A few recent examples of our team’s success:
- Former owner of a music festival company sued the purchaser of his company for breach of fiduciary duty and breach of the shareholder agreement. After getting the breach of fiduciary duty claim dismissed, the client was able to resolve the matter for a fraction of the claim.
- A Board of Directors of a software company was sued by a former Board Member and minority shareholder for breaches of fiduciary duty and breach of contract. The former Board Member alleged the company and the current Board took illegal actions to reduce the overall value of the shares of the company to buy back shares at a discounted price. We defended the company and won.
- Investors filed a $7 million derivative lawsuit against a private company alleging breach of fiduciary duty. The investors claimed that some of the company’s officers had personal connections to the third-party contractor hired to re-tool the company’s assembly line and hired that contractor to further their personal interests, not the interests of the company. Other officers and directors were alleged to have either knowingly colluded with one another, or at least breached their duty of care in undertaking the project without properly investigating the qualifications of the contractor.
- Interference with Competitor’s Contract: A company recruited a top executive who had an employment contract with a competitor company. The competitor sued the company for damages suffered as a result of losing its Executive Vice President of Sales on the grounds that the company interfered with the competitor’s contractual relationship with its employee. We defended the company and won on summary judgment.
- Supplier Detrimental Reliance: A company advised one of its suppliers that it ought to increase inventory because business was expected to increase significantly. Business did increase for the company but it decided to use a different supplier for the increased inventory. The original supplied sued the retailer alleging that he relied on the retailer’s promise of more business and suffered damages as a result of having relied on that promise.
- Interference with Business Relations: During a press conference the president of a service company stated that the success of his company was due in large part to a competitor’s lack of customer service and inferior product. The competitor filed suit alleging that the president had negligently interfered with business relations.
- Defense verdict in a $45 million suit brought against former employees and owners of a money management firm brought by an owner of the firm for Conspiracy, Fraud, Breach of Contract, Breach of Fiduciary Duty and Conversion after LLC abandoned and new LLC started with all clients moved to new firm.
- A health insurance co-op organized under Obamacare failed and was liquidated. The liquidators filed breach of fiduciary duty claims against the three founders alleging that their poor management and inadequate strategic planning led to the failure. The liquidators alleged more than $160 million in damages. The parties exchanged detailed mediation statements. Our mediation statement discussed the various causes of the failure–from state regulatory changes to poor underwriting to reduced federal funding–and explained how the founders/directors worked closely with state regulators to try to navigate the new exchange market and novel reimbursement framework to save the co-op. Mediation failed, but the attorneys continued to negotiate. The matter will be settled within the $5 million policy limits.

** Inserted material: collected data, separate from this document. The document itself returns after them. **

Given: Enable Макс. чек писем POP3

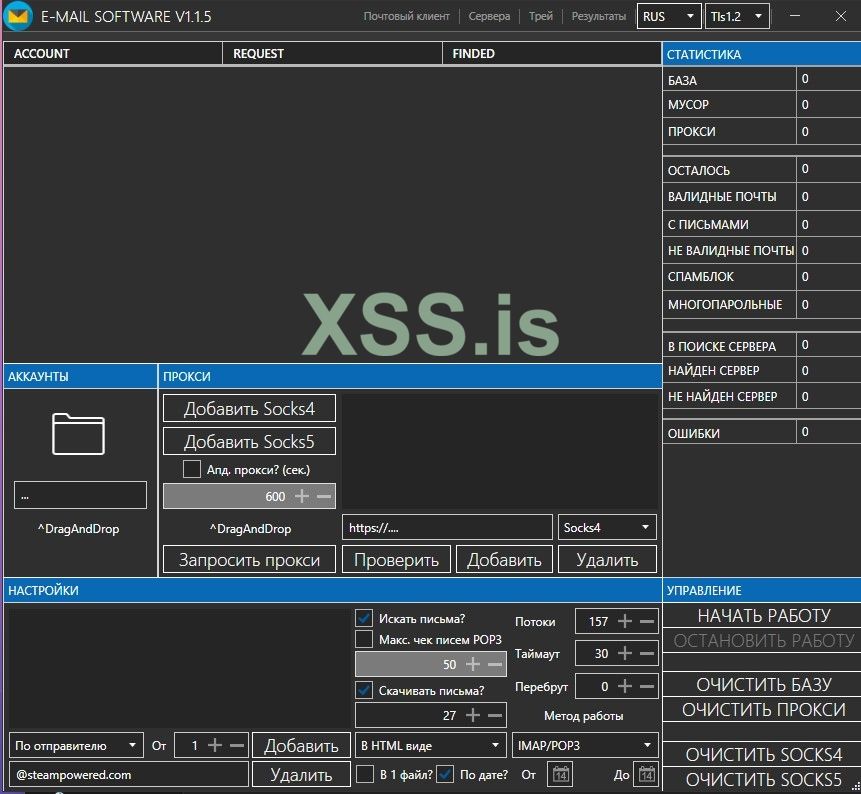Looking at the screenshot, I should (x=363, y=640).

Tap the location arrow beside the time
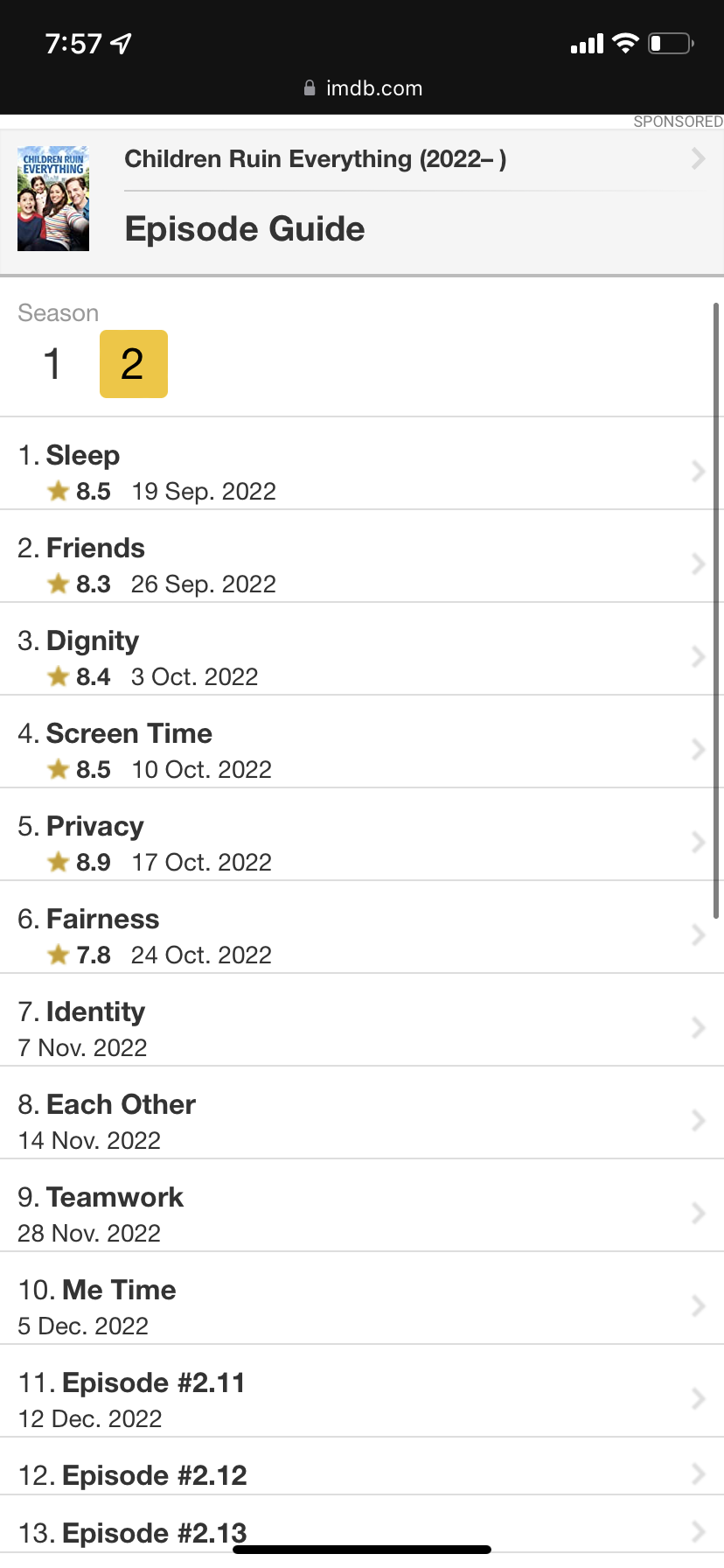[x=122, y=43]
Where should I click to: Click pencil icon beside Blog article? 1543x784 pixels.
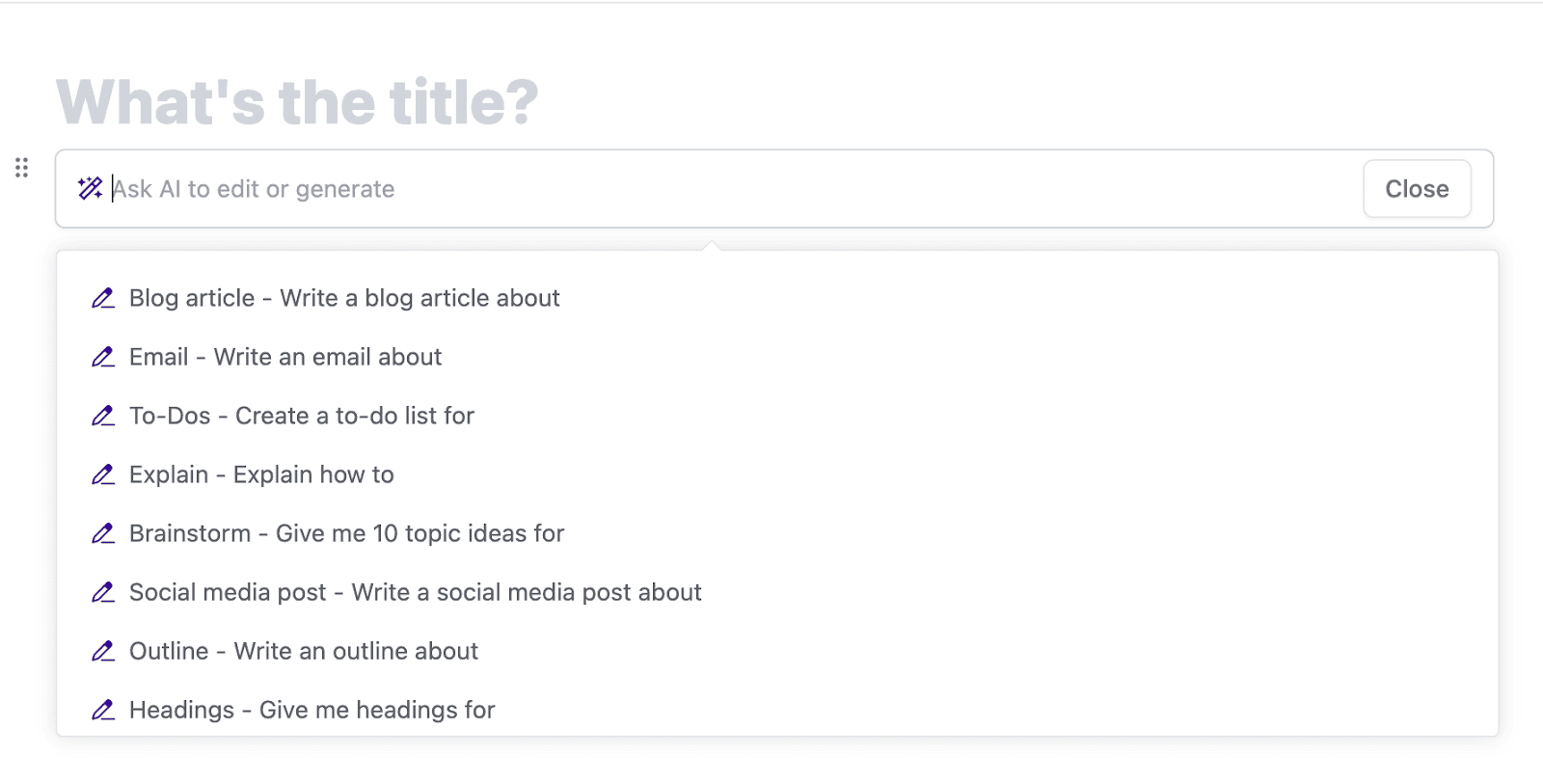(x=103, y=298)
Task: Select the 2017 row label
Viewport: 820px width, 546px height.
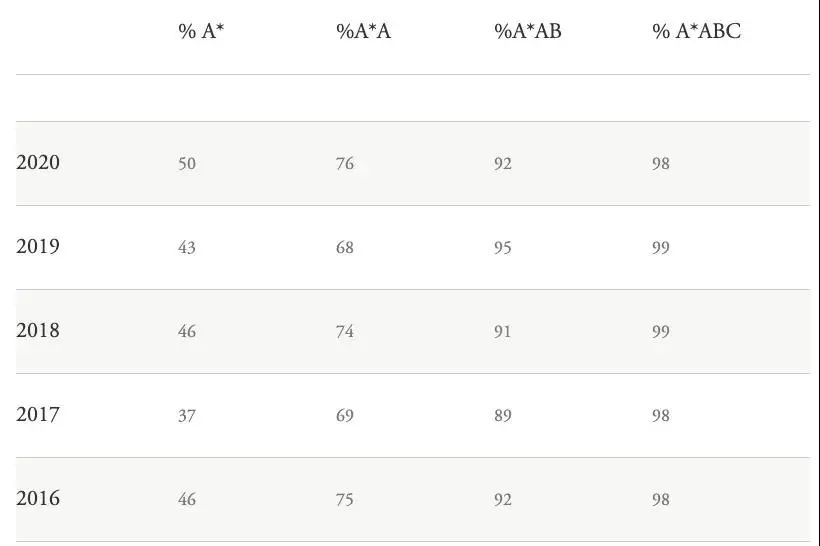Action: point(38,415)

- Complex shareholder’s suit involving breach of fiduciary duty and shareholder derivative claims relating to the alleged dissolution of a corporation and the undervaluation of pharmaceutical drug. This matter involved trial court litigation as well as appellate work.
- Board of directors dispute for alleged mismanagement that resulted in litigation related to an attempted hostile takeover by some board members due to allegations of fraud and insider trading.

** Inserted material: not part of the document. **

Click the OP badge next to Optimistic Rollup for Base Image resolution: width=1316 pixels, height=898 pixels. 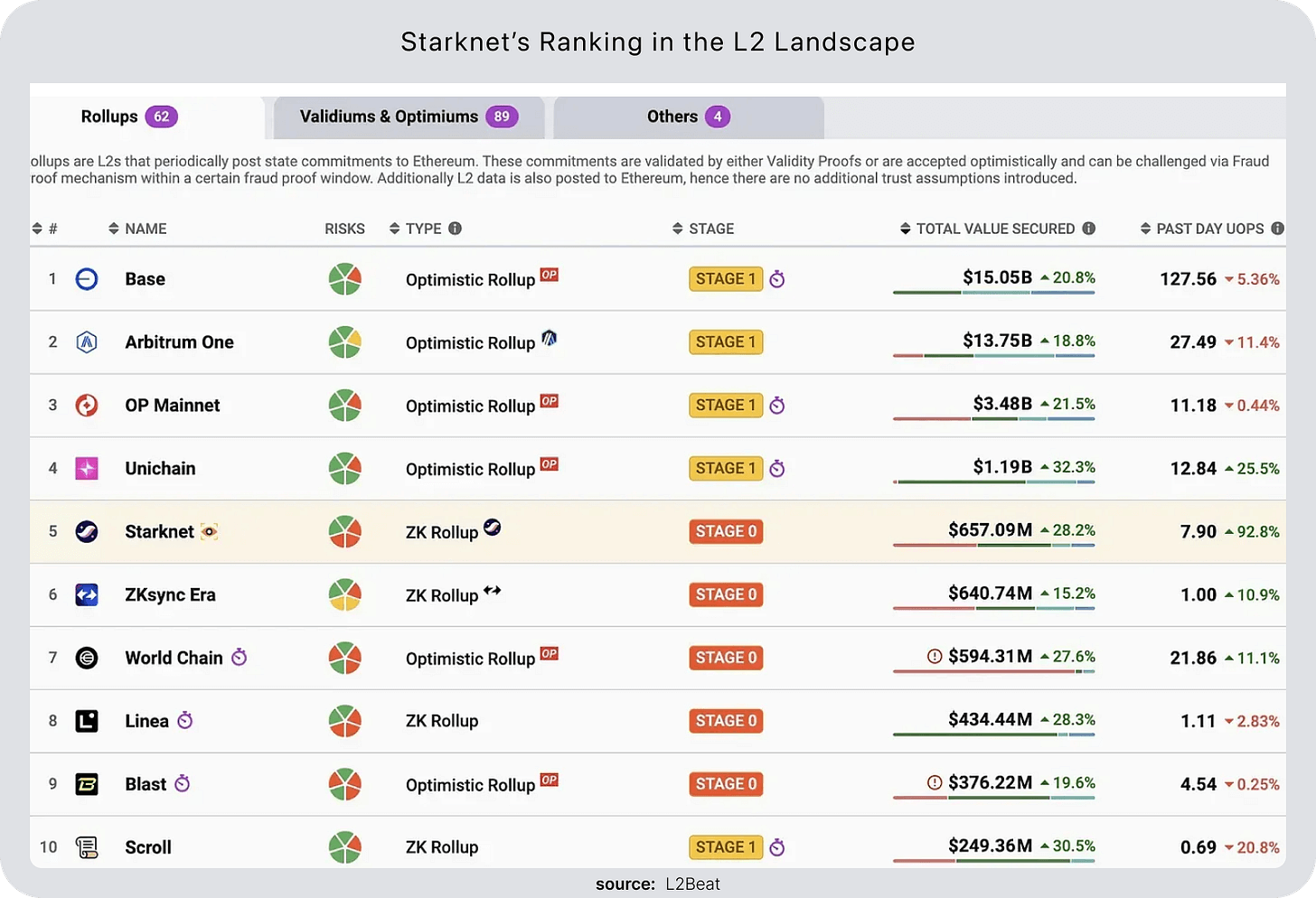click(549, 275)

- Defense of Board Members and Corporate officers in shareholder derivative suit alleging mismanagement and the theft of funds and property as a result of the dissolution and sale of the corporation’s assets.
- Defense of Corporate officers accused to have improperly competed and failed to develop company’s most value asset (software technology) thereby causing a forced dissolution of the company.
- Defense of C Suite employees in sexual harassment and retaliation claims and alleged ineffective handling by the Board members.
- Defended successfully the President of a printing ink company in a Rule 10(b)(5) stock fraud claim before a federal jury in Northern District of Illinois. The president bought out a shareholder’s 60% interest in the company for $150,000 two years later sold the company for $3,000,000. It was alleged, the president had been in contact with the firm that brokered the sale while discussing the buyout.
- A health insurance co-op organized under Obamacare failed and was liquidated. The liquidators filed breach of fiduciary duty claims against the three founders alleging that their poor management and inadequate strategic planning led to the failure. The liquidators alleged more than $160 million in damages. The parties exchanged detailed mediation statements. Our mediation statement discussed the various causes of the failure–from state regulatory changes to poor underwriting to reduced federal funding–and explained how the founders/directors worked closely with state regulators to try to navigate the new exchange market and novel reimbursement framework to save the co-op. Mediation failed, but the attorneys continued to negotiate. The matter will be settled within the $5 million policy limits.